:: What is needed ::
Render the records as a Markdown table with columns Number and Record line, one row per line, skipping blank lines, starting with the line containing "Expand the 콤비상품 dropdown chevron" and continuing through the line containing "Click the checkmark".

── Provided data ──

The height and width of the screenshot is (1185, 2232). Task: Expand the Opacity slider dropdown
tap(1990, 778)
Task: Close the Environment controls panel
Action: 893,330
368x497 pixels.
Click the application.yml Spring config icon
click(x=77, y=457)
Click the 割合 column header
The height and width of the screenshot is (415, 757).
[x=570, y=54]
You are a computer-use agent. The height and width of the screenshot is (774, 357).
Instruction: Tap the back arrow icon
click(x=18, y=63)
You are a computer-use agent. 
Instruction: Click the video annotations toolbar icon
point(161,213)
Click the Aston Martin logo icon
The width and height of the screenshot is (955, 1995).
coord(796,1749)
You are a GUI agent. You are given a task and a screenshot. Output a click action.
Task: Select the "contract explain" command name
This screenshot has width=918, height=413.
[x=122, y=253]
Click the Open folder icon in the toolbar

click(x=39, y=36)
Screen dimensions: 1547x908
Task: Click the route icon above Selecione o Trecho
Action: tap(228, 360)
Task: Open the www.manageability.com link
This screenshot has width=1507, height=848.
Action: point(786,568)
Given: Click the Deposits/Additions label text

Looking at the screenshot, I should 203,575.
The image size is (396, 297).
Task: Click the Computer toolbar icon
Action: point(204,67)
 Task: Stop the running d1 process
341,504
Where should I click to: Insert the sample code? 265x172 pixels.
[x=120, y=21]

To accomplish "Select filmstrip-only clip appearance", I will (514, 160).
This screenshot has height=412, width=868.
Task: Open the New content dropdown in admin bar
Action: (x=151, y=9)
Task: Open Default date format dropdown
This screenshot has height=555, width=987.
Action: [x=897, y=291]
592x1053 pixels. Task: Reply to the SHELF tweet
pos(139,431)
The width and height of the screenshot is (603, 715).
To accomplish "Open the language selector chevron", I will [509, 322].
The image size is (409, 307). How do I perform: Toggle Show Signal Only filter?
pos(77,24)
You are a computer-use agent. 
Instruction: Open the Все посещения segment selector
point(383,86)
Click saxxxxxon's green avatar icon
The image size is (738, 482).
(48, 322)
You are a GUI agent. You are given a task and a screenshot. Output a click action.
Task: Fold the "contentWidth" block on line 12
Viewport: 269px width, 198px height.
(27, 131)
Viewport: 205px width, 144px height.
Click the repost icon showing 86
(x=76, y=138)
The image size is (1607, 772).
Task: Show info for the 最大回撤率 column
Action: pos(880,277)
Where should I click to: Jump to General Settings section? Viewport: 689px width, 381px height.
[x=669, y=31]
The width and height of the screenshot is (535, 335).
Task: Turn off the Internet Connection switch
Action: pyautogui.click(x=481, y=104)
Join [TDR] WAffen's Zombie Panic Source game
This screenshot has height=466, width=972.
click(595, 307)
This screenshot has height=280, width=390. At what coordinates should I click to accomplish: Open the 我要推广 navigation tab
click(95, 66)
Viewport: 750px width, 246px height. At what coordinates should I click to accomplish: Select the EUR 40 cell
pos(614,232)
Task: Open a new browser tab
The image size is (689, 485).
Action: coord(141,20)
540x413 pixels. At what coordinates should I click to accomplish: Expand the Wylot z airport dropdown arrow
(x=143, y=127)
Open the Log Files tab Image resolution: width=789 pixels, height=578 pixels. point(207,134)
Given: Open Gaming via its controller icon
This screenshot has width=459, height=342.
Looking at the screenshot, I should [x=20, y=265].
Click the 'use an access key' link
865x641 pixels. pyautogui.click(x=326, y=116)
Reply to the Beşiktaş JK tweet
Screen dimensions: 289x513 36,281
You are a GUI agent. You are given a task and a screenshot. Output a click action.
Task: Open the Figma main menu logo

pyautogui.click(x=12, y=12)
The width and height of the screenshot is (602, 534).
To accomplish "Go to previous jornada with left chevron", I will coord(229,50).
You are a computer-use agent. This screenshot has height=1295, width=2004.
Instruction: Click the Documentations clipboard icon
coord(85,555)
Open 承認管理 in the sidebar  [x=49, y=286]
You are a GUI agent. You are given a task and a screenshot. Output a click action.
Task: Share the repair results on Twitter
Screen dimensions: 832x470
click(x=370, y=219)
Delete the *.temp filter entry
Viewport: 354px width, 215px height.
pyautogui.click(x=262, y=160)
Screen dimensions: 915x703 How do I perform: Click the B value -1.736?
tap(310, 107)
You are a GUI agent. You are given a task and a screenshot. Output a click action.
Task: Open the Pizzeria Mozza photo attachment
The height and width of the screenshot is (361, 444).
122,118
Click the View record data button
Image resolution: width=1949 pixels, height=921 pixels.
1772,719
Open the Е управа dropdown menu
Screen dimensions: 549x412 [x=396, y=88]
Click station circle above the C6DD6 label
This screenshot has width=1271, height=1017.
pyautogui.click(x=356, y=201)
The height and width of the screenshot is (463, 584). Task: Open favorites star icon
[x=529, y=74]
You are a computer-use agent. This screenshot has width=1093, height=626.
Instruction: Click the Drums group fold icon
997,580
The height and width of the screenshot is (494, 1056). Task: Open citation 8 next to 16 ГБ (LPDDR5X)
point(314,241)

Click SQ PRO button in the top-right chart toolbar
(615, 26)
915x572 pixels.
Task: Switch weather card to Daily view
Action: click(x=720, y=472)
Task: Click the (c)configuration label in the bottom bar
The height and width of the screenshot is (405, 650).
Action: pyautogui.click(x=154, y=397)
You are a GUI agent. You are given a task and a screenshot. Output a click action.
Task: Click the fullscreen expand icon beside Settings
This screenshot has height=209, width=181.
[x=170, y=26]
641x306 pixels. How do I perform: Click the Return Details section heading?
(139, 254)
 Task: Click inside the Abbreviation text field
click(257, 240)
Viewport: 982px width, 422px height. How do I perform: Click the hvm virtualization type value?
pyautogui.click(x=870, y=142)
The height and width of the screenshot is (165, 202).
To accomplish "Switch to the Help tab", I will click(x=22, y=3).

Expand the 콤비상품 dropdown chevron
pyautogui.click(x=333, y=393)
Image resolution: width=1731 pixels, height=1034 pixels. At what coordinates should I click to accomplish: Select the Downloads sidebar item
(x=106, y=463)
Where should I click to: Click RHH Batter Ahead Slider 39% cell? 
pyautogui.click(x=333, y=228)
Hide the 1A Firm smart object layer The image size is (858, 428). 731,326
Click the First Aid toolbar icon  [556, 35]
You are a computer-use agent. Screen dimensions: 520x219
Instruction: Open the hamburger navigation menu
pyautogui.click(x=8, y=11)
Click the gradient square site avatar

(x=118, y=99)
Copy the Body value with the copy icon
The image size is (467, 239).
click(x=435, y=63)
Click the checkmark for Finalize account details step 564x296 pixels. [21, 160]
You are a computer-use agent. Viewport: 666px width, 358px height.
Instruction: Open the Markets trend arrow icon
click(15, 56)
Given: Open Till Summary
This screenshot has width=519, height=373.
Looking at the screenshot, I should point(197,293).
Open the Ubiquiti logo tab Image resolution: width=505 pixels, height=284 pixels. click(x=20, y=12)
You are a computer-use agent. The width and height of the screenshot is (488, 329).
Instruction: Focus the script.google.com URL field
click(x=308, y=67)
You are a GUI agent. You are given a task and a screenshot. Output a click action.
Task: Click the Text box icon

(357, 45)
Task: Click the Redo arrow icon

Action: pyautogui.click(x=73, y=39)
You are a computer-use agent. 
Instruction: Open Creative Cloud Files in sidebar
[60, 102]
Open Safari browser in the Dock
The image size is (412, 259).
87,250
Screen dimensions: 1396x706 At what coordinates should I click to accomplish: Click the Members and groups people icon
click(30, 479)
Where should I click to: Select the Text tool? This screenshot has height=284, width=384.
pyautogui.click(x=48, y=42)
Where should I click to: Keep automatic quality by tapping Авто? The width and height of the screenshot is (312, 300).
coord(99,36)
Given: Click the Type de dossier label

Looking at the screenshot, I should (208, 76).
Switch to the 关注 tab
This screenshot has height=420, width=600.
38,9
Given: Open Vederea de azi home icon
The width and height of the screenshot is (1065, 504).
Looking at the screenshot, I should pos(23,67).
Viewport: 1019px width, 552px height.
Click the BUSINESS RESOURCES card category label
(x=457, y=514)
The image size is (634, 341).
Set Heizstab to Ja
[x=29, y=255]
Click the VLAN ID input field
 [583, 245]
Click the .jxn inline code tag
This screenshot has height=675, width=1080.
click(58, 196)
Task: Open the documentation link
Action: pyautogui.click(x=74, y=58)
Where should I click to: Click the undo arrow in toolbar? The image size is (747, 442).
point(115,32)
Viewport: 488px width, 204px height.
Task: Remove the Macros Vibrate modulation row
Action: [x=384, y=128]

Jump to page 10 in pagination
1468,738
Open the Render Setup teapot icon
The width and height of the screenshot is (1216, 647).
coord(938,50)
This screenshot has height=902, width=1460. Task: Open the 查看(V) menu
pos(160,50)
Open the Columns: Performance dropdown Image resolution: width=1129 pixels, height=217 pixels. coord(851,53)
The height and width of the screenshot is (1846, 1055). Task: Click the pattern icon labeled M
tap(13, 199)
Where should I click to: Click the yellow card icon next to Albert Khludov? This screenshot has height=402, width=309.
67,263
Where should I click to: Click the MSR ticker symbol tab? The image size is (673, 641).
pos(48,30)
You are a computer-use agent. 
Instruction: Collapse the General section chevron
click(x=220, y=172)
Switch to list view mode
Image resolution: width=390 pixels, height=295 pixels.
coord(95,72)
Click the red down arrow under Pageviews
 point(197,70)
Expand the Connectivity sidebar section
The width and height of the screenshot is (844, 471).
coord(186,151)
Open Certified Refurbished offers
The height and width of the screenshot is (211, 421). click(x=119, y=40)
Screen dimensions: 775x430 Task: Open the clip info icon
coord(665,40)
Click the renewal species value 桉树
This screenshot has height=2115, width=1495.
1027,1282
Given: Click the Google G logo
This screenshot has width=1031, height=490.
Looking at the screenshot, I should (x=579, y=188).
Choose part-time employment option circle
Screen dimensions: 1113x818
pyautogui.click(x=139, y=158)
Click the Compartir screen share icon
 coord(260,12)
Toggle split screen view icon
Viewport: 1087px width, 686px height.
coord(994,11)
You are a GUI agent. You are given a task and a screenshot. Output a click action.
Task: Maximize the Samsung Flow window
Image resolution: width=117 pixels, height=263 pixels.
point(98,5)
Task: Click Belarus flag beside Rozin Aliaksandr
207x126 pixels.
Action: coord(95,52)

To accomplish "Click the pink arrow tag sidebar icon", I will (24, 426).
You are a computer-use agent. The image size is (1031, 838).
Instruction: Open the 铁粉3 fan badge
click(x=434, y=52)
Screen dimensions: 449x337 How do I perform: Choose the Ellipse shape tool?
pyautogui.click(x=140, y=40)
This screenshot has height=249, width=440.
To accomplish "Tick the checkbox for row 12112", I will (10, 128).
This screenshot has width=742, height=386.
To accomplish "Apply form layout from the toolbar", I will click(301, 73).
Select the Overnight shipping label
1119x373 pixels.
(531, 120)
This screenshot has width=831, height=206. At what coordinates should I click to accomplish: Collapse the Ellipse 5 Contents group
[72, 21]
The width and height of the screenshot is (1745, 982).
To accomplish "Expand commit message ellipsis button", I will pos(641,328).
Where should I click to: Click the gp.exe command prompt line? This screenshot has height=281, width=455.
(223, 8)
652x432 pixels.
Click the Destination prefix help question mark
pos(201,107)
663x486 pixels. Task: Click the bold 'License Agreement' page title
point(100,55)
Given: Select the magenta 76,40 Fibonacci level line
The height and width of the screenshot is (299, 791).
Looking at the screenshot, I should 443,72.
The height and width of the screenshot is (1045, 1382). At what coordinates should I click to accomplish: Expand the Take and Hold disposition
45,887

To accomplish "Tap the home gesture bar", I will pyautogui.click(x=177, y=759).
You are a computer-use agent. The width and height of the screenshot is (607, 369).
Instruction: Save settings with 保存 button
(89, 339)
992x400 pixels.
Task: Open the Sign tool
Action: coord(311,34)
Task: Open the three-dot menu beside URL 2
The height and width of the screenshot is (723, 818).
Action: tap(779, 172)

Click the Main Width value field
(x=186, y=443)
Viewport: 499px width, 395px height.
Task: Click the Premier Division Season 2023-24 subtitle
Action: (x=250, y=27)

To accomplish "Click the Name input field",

───

:: Complete output ::
| Number | Record line |
|---|---|
| 1 | Expand the 콤비상품 dropdown chevron |
| 2 | pyautogui.click(x=333, y=393) |
| 3 | Image resolution: width=1731 pixels, height=1034 pixels. At what coordinates should I click to accomplish: Select the Downloads sidebar item |
| 4 | (x=106, y=463) |
| 5 | Where should I click to: Click RHH Batter Ahead Slider 39% cell?  |
| 6 | pyautogui.click(x=333, y=228) |
| 7 | Hide the 1A Firm smart object layer The image size is (858, 428). 731,326 |
| 8 | Click the First Aid toolbar icon  [556, 35] |
| 9 | You are a computer-use agent. Screen dimensions: 520x219 |
| 10 | Instruction: Open the hamburger navigation menu |
| 11 | pyautogui.click(x=8, y=11) |
| 12 | Click the gradient square site avatar |
| 13 | (x=118, y=99) |
| 14 | Copy the Body value with the copy icon |
| 15 | The image size is (467, 239). |
| 16 | click(x=435, y=63) |
| 17 | Click the checkmark for Finalize account details step 564x296 pixels. [21, 160] |